Consequences of child sexual abuse begin affecting children and families immediately. They also affect society in innumerable and negative ways. These effects can continue throughout the life of the survivor so the impact in society for just one survivor continues over multiple decades.

Studies of adults suggest that factors such as the relationship to the perpetrator, age at first incident of abuse, use of physical force, the severity of abuse, and demographic variables, such as gender and ethnicity, impact a child’s willingness to disclose abuse.

Disclosure of abuse is often delayed; children often avoid telling because they are either afraid of a negative reaction from their parents or of being harmed by the abuser. As such, they often delay disclosure until adulthood.

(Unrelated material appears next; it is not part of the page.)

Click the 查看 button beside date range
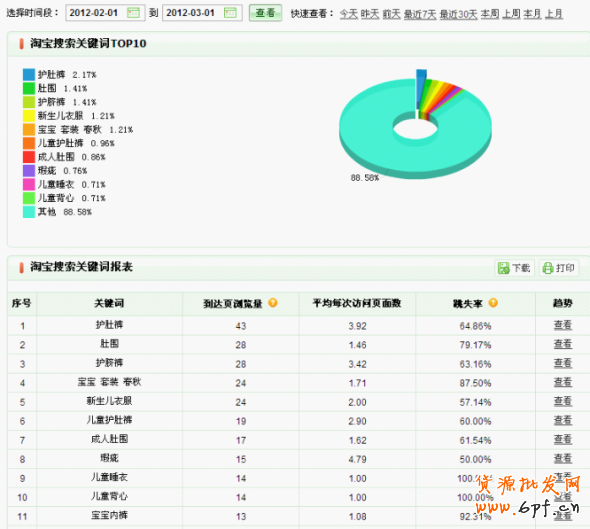Screen dimensions: 590x529 265,13
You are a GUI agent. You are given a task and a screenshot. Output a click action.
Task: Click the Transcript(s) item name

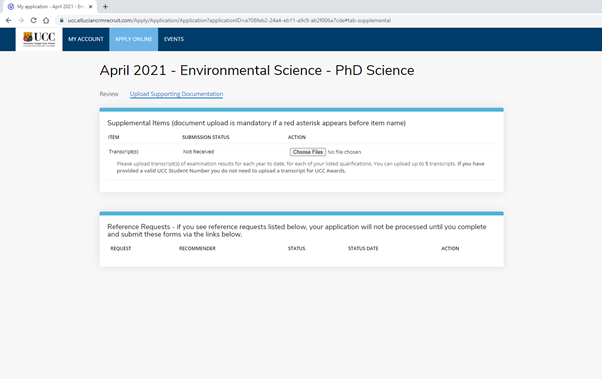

A child who is the victim of prolonged sexual abuse usually develops low self-esteem, a feeling of worthlessness and an abnormal or distorted view of sex. The child may become withdrawn and mistrustful of adults and can become suicidal.

Males tend not to report their victimization, which may affect statistics. Some men even feel societal pressure to be proud of the early sexual activity, regardless of whether it was unwanted.

“As a man, you don’t want to give off the expression as being weak. As a boy growing up, you are taught to be tough and be the bigger person and if you tell someone you experienced that type of stuff, I guess that person will feel weak.” sophomore Jameal Francisco said.

Despite some skepticism of reporting methods by various agencies, declines in child physical and sexual abuse since the 1990s, as reported to National Child Abuse and Neglect Data System (NCANDS), reflect a true decline in prevalence.

Although, experiencing trauma in childhood can affect a person’s health and well-being into adulthood. It can impact your self-esteem, relationships, emotional and physical health and other aspects of life, but people that have been sexually abused can actually recover.

“I think with time and taking a stand for themselves they can recover from sexual abuse. It might take them a lot of time for it to truly ever be over, but with the support of others and speaking out I believe people can recover.” sophomore Macie Aschenbeck said.